L’organisation de Tallard était simple et pourrait servir de modèle à ceux qui perdent leur temps à la recherche du meilleur système gouvernemental :

D’abord deux consuls ne devant compte de leurs actes qu’à leurs concitoyens, le secrétaire, les communaux chargés de prononcer sur les difficultés relatives aux limites, enfin les péréquateurs des tailles, les peseurs publics et les gardes.

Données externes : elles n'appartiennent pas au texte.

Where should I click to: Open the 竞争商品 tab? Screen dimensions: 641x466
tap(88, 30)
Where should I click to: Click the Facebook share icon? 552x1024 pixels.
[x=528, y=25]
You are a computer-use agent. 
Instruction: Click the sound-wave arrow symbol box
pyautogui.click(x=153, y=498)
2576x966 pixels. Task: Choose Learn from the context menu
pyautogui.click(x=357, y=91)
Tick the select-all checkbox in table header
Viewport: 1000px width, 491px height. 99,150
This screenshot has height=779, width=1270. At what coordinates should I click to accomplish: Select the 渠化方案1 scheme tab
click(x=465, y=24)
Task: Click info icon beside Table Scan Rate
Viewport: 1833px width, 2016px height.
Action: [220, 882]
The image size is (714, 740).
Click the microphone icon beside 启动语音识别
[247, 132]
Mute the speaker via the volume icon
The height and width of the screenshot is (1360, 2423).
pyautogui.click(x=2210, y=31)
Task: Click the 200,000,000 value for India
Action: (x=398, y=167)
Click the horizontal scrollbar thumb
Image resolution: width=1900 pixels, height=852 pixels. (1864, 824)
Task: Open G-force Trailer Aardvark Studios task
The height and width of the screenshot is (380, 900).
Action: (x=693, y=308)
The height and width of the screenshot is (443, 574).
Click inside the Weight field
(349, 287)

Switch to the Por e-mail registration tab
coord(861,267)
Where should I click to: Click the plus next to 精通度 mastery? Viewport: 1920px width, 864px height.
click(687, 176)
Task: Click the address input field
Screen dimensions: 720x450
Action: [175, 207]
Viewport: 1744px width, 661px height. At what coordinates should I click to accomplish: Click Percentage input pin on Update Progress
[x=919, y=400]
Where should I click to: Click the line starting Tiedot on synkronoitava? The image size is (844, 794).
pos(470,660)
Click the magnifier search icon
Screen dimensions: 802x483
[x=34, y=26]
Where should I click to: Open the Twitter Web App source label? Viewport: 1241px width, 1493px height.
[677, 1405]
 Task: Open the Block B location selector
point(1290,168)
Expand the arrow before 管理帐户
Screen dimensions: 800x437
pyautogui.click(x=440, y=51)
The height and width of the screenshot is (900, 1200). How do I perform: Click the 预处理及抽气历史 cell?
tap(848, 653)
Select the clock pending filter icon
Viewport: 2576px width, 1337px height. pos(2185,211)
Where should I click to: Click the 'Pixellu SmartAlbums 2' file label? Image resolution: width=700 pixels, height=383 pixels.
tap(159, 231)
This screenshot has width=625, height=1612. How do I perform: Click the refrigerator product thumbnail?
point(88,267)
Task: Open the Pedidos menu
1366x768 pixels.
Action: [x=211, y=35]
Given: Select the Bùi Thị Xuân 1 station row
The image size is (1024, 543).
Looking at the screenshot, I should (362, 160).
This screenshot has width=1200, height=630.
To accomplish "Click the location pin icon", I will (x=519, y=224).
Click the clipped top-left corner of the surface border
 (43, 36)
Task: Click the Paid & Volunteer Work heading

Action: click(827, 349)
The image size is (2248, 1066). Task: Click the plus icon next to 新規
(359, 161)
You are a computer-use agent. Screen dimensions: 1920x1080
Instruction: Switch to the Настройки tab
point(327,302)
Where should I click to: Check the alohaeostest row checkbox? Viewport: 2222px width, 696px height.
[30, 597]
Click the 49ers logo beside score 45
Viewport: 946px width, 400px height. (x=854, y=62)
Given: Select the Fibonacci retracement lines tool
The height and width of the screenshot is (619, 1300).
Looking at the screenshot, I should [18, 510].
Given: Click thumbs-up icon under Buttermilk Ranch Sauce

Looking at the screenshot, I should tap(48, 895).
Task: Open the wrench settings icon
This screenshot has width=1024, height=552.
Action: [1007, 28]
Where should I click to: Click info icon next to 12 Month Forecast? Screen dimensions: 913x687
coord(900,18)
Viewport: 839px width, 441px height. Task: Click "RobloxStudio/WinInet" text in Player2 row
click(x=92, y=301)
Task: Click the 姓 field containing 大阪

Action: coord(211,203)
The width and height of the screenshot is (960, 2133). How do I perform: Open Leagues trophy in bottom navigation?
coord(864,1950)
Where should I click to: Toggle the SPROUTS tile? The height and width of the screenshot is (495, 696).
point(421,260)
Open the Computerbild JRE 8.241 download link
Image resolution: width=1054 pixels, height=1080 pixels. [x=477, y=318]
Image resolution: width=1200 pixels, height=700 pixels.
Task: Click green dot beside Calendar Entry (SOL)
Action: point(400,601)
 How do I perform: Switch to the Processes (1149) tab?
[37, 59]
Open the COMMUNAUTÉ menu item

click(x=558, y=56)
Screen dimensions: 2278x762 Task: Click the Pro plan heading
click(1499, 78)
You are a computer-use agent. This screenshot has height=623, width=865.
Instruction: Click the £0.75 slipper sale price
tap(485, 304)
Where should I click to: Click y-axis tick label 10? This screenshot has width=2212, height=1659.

Les consuls convoquaient le conseil général toutes les fois qu’une question grave surgissait. Le sergent de la cité annonçait par rues et par carrefours la date de réunion, et au jour dit, la réunion se tenait dans une ancienne chapelle consacrée à saint Grégoire. C’était pour tous les chefs de famille une obligation d’y assister.

Près de Tallard, à la Bâtie-Neuve-le-Laus, dans une vaste plaine schisteuse balayée par les vents, Benoîte Rencurel, la bergère, vit, un soir, la Vierge Marie.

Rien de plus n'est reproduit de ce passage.